** Opening DATA PROVIDED block **

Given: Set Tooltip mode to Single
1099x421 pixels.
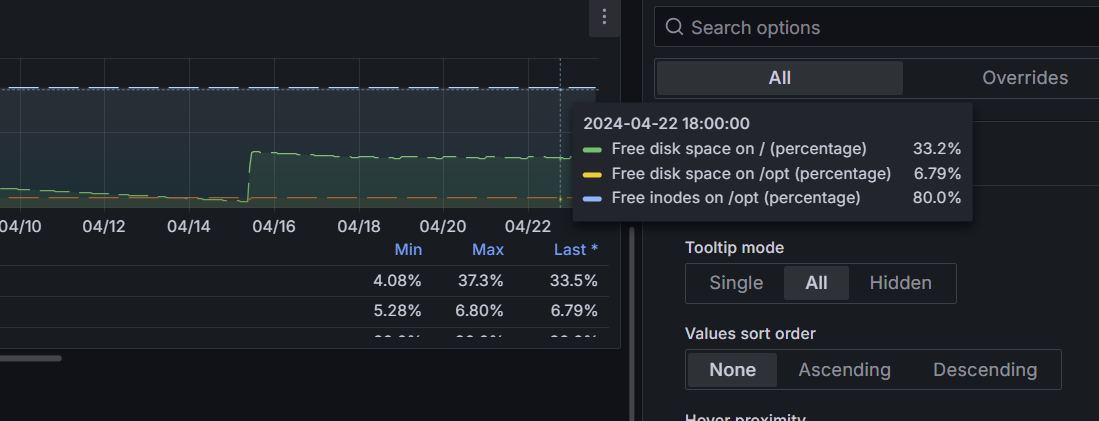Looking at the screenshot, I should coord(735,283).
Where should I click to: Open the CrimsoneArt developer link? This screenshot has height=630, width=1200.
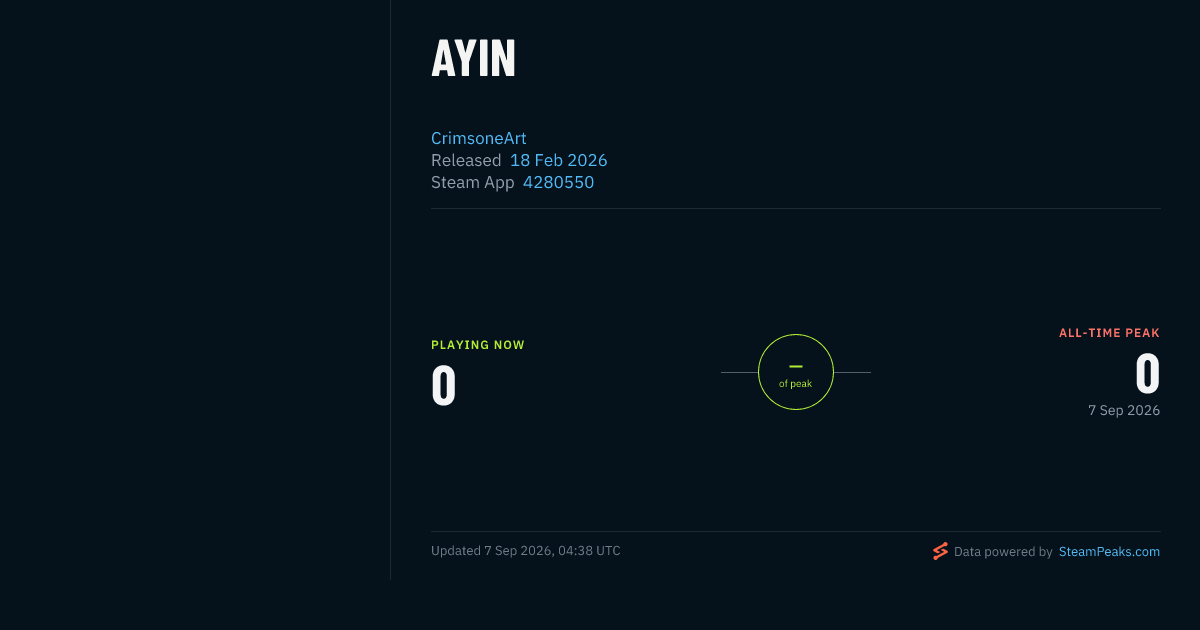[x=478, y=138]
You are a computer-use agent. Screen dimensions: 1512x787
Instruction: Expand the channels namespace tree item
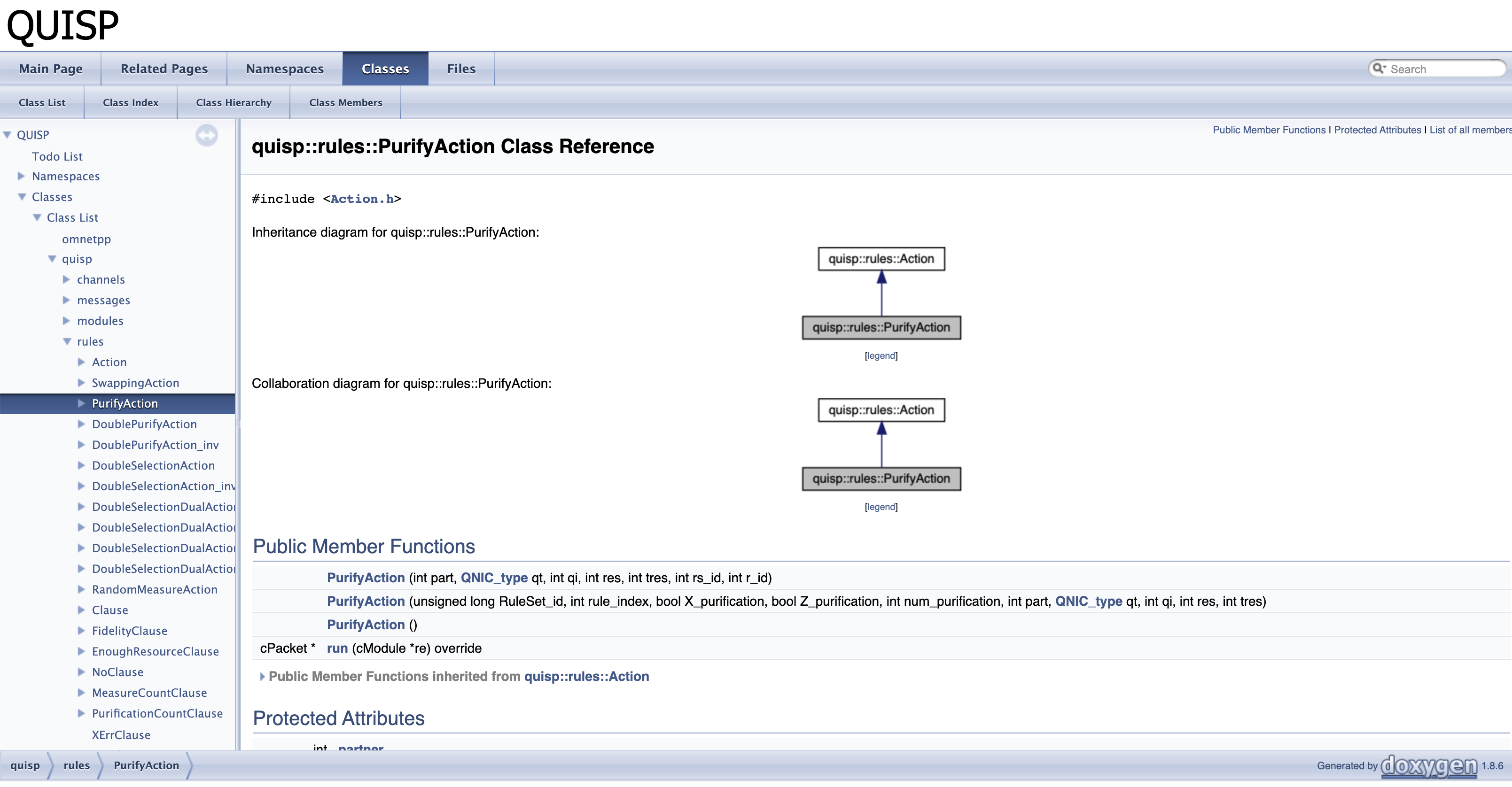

** Closing DATA PROVIDED block **

◆ **TASK OBJECTIVE**: Please set down each entry word for word, without its images.

◆ **PROBLEM SOLUTION**:
Given: Set Tooltip mode to Single
1099x421 pixels.
Looking at the screenshot, I should coord(735,283).
Where should I click to: Open the CrimsoneArt developer link? This screenshot has height=630, width=1200.
[x=478, y=138]
You are a computer-use agent. Screen dimensions: 1512x787
Instruction: Expand the channels namespace tree item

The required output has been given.